但是,即使是这些精明的监督者也有力所不及的情况。例如,影院出售一张80元的电影票(热映电影的正常票价),同时赠送免费的爆米花。这时候,爆米花可能占去票价中的60元,而电影票只能占票价中的20元。电影院声称,双方商议的影片最低价格就是20元,因此影院没有违反任何规定。

《变形金刚3》同票房潜力很小的小制作电影《杨善洲》捆绑,让后者取得了令人震惊的票房收入(7900万元),但是这一数字同极少量的观影人数并不相符。这是一种类似的手段。虽然消费者不会为这样的捆绑交易多付钱,但网上还是有一些对这类行为的投诉。

作为监管机构,国家新闻出版广电总局一月底公布了治理虚报、谎报票房收入的办法。成立专门基金,补贴销售点电脑软件的升级。国家电影专资办主任姜涛表示,安装于2005年的现行系统“跟不上新情况”。

“新系统会修补漏洞,销售结束十分钟以后即结束上报窗口,而不再等到第二天中午”,延缓上报时间,会为弄虚作假留下空间。五月即将建成国家级平台,影院方面将于十月完成升级。

除了对所有销售系统进行管理,国家新闻出版广电总局坚持要求所有电影票显示正确的价格和入场费。但没有对违反规定的具体处罚措施。发行方和放映方承认,软件更新一定会提供很大帮助,但帮助可能不够。
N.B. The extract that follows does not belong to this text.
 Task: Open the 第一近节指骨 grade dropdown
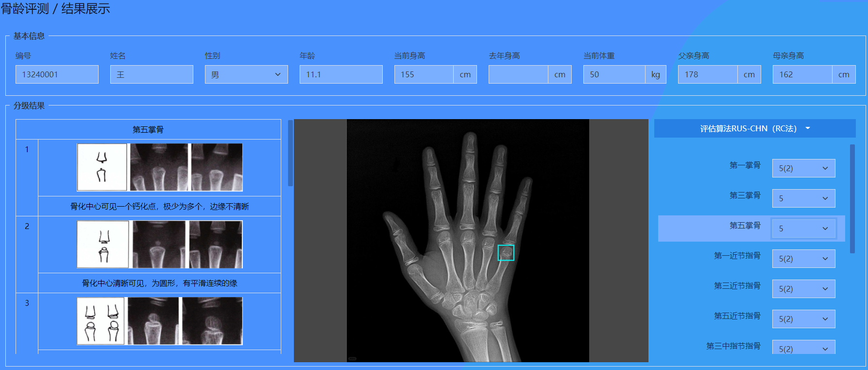coord(803,259)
“违反规定的代价还是太低了。如果被发现虚报了10次票价,只需要补上缺口即可,”乐视影业市场副总裁黄紫燕说。

华星UME影城的经理曹勇建议吊销违反规定的单位的营业执照。“电影院的投资上千万,这样严厉的惩罚,会让他们觉得为了8万、10万的票房受这样的惩罚划不来。”

还有人想到其他办法,如运用可以自动扫描影院放映厅上座率的红外摄像机。未来8到9年,将可以利用这项技术,据称这项技术的准确率为95%。但现在这项技术尚未得到使用。

电影制作方在受到损失时,不愿意太过严厉,因为他们不想得罪放映方,原因在于在商业链上放映方所处的环节直接接触终端用户。一些人说不再为这样的不规矩行为感到难过,而是开始失望。

这一次真的要采取行动,“我们要肃清行业中的这类非法,违规行为”,国家新闻出版广电总局电影局局长张宏森说。